Item 3. Source and Amount of Funds or Other Consideration.
On August 7, 2022, RJB Partners and the Company entered into an amendment to the April 2022 Purchase Agreement (the April Purchase Agreement
Amendment), pursuant to which RJB Partners agreed to purchase from the Company on August 31, 2022 (or such other earlier date as mutually agreed between RJB Partners and the Company) (i) the 1,666,667 shares of Class A Common
Stock that it was obligated to purchase under the April 2022 Purchase Agreement at a price of $5.00 per share instead of $12.00 per share and (ii) an additional 8,333,333 shares of Class A Common Stock at a price of $5.00 per share. As a
result of the April Purchase Agreement Amendment, RJB Partners will purchase from the Company an aggregate of 10,000,000 shares of Class A Common Stock (the Subsequent PIPE Shares) at a price of $5.00 per share (or an aggregate
purchase price of $50,000,000) (such transaction, the Subsequent PIPE). As a result, RJB Partners has purchased or will purchase pursuant to the April 2022 Purchase Agreement (as amended by the April Purchase Agreement Amendment) an
aggregate of 11,666,666 shares of Class A Common Stock for $70,000,000.
The purchase price to be paid by RJB Partners for the Subsequent PIPE Shares
will be funded with general funds available to the applicable Reporting Persons.

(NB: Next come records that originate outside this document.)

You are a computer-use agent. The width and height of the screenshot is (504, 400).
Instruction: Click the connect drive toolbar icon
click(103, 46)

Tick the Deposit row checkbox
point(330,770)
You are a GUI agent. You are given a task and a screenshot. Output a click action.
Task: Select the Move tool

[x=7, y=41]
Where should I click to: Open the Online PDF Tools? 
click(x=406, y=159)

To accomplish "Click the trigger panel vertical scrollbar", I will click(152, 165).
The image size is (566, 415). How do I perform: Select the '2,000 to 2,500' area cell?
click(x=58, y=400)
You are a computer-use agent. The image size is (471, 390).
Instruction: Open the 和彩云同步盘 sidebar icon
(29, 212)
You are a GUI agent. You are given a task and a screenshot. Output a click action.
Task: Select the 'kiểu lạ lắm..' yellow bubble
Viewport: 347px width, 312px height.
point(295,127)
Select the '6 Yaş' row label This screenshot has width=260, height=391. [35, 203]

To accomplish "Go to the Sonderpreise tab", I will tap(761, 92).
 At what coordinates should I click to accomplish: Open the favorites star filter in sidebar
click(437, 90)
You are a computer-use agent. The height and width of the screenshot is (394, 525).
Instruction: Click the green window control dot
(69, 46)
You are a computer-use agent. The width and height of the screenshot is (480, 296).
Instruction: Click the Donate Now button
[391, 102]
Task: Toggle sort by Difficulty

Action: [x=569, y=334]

Item 4. Purpose of Transaction.
On August 7, 2022, Mr. Sanberg, RJB Partners and the Company mutually agreed to amend the April 2022 Purchase Agreement to (i) decrease the
price for the 1,666,667 shares of Class A Common Stock that RJB Partners was obligated to purchase pursuant to the April 2022 Purchase Agreement to $5.00 per share instead of $12.00 per share and (ii) purchase an additional 8,333,333
shares of Class A Common Stock at a price of $5.00 per share. As a result of the April Purchase Agreement Amendment, RJB Partners will purchase from the Company an aggregate of 10,000,000 shares of Class A Common Stock at a price of $5.00
per share (or an aggregate purchase price of $50,000,000). The proceeds from the issuance and sale of the Subsequent PIPE Shares will be used to invest in the Companys long-term sustainable growth plan and general corporate purposes (including
for marketing, new product development and potential environmental, social and corporate governance initiatives identified by the Company), with $25,000,000.00 of such proceeds to be used for strategic purposes aimed at enhancing shareholder value
(including exploring share buybacks).